I would definitely encourage you to show us.  To a certain extent, rules are made to be broken. :)  These are but guidelines, "rules of thumb" that usually work and that are typically used.  But good songs don't have to be typical.

 

A song starts with a story and I think that the most-important thing of all for it to do is to "hook me with a headline."  Then, tell the story in an engaging way.  If you can make the tunesmith's task easier along the way, so much the better.  Think about the principles of storytelling, knowing that you'll be telling that story in verse (not prose) that's intended to be set to music.

## Source excerpt

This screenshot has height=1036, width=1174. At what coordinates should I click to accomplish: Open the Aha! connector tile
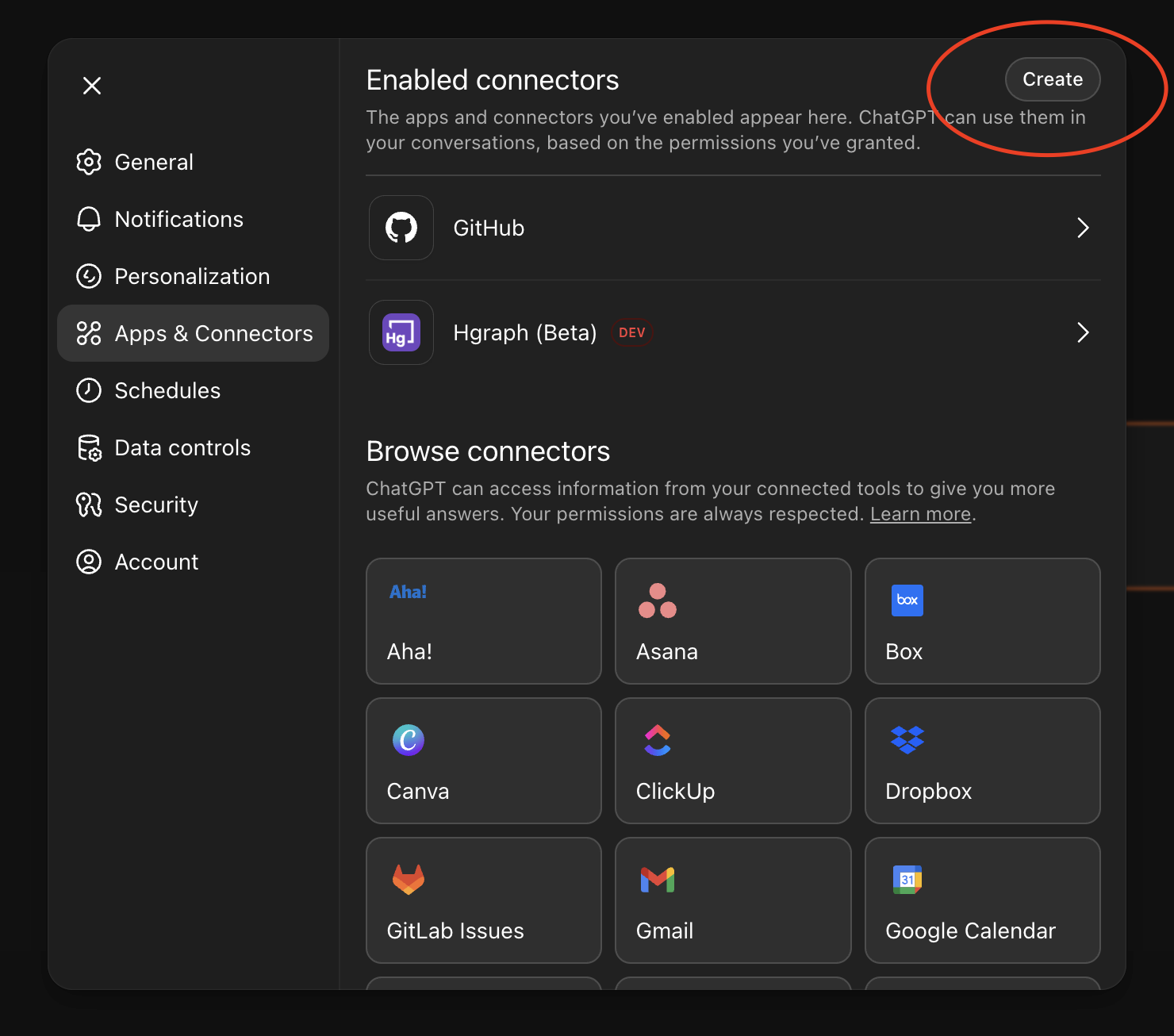coord(483,621)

## Task statement
Resume the passage on songwriting, picking up right after its last sentence. The material has no connection to the passage on songwriting.

## The response
As you write, don't throw anything away.  That means, don't highlight text and delete it to write something else: use the "strikethrough" button (you might have to customize a word-processor's toolbar to get it), or turn the page in your loose-leaf notebook with your #2 pencil.  Keep everything that you come up with as you work non-destructively to fit them all together into a final form that works.  There's no pre-set path through these woods, until you finally make one, and sometimes your explorations come up with material that can be used in several future tunes or variations.  (Even, "the songs that you think are pure crap" ... keep them, and, when your creative juices seem stuck, go back and listen again to a few of 'em. You never know. It might suddenly be perfect.)

 

It would be a shame if you threw-away something because it "didn't fit the form" when it did fit the story that you're trying to tell.